== WHAT YOU ARE ASKED TO DO ==
Search the lines of the records for the word "agent", and copy every line that has it.

[Stored items from a collection]
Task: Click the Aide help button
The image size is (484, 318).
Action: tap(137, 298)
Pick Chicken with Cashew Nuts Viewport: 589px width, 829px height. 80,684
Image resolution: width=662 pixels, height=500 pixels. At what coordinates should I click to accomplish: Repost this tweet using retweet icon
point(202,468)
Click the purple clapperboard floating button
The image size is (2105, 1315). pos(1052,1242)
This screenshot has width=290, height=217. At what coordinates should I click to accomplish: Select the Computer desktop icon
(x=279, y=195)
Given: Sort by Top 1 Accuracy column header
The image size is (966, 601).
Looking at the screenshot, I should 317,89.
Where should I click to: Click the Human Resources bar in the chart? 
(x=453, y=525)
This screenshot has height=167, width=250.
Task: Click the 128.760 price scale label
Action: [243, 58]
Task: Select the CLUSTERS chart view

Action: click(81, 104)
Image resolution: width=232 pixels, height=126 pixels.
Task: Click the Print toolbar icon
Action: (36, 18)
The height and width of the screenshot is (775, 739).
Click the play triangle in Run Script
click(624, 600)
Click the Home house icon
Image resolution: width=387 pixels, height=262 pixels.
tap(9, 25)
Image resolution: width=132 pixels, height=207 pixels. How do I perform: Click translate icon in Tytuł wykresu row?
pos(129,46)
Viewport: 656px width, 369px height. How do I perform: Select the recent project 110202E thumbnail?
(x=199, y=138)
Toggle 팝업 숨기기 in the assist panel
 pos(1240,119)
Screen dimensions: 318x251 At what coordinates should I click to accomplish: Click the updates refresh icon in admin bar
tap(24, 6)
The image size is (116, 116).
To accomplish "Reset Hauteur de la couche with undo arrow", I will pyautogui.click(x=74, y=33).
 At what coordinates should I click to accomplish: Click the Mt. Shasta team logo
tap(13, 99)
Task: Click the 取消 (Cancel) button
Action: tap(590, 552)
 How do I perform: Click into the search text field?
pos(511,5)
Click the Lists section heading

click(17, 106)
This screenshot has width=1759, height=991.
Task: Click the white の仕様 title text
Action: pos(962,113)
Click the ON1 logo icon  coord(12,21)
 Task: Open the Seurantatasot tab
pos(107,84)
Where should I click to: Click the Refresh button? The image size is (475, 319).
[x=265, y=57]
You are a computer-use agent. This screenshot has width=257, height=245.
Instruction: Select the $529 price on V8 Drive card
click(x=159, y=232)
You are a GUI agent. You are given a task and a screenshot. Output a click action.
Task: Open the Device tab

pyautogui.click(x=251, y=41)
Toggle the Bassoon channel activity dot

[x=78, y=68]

== EXPECTED ANSWER ==
You are a computer-use agent. This screenshot has width=257, height=245.
You are a GUI agent. You are given a task and a screenshot. Output a click action.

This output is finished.